Amazon announced it would invest an additional $4 billion in Anthropic, increasing its total investment to $8 billion.
However, Amazon will continue to hold a minority stake in the San Francisco-based AI startup, which is behind the Claude chatbot and AI model.
Amazon Web Services will become Anthropic’s “primary cloud and training partner,” according to CNBC.
Moving forward, Anthropic will use AWS Trainium and Inferentia chips to train and deploy its largest AI models.
Anthropic, the company behind the popular Claude chatbot, is part of a growing competition in generative AI, alongside OpenAI’s ChatGPT and Google’s Gemini.
Startups like Anthropic and OpenAI, along with tech giants such as Google, Amazon, Microsoft, and Meta, are all vying for dominance in a market expected to exceed $1 trillion in revenue within the next decade.
Companies like Microsoft and Amazon are supporting generative AI startups with significant investments while also developing their own in-house AI technologies.
The partnership announced Friday will also allow AWS customers “early access” to an Anthropic feature: the ability for an AWS customer to do fine-tuning with their own data on Anthropic’s Claude. It’s a unique benefit for AWS customers, according to a company blog post.

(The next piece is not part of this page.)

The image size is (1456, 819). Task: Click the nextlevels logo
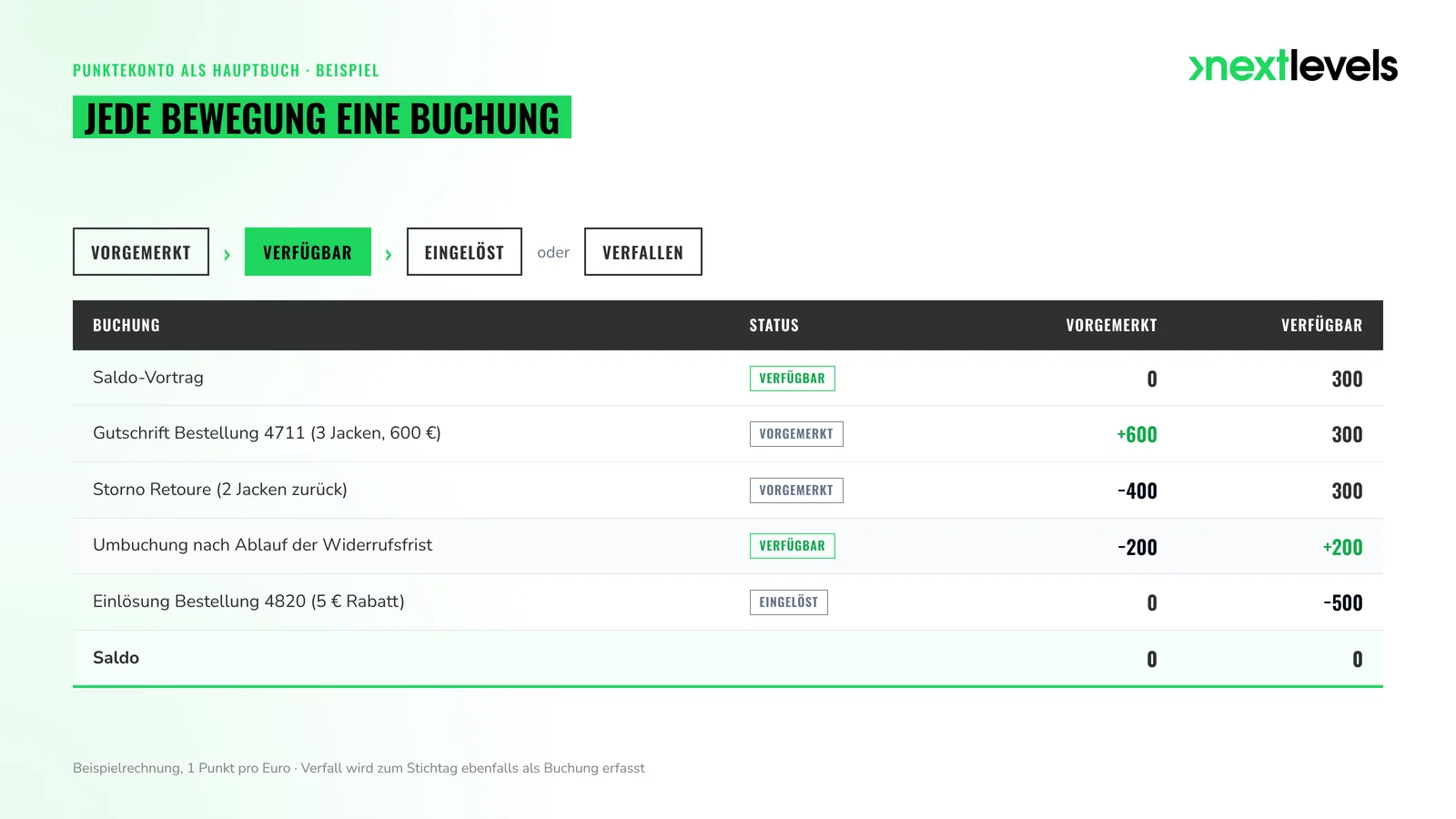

In March, Amazon made its largest outside investment in its three-decade history, contributing $2.75 billion to Anthropic. This followed an initial $1.25 billion investment announced in September 2023.
Amazon’s additional investment in Anthropic comes just a month after the company announced a major milestone: the development of AI agents capable of using a computer to perform complex tasks like a human.
Anthropic’s new “Computer Use” capability, integrated into its two latest AI models, enables the technology to interpret computer screens, select buttons, input text, navigate websites, and perform tasks across various software applications, including real-time internet browsing.
The tool can “use computers in basically the same way that we do,” Jared Kaplan, Anthropic’s chief science officer, said in an interview, adding it can do tasks with “tens or even hundreds of steps.”
Amazon had early access to the tool, Anthropic said at the time, and early customers and beta testers included Asana, Canva and Notion. The company had been working on the tool since early this year, according to Kaplan.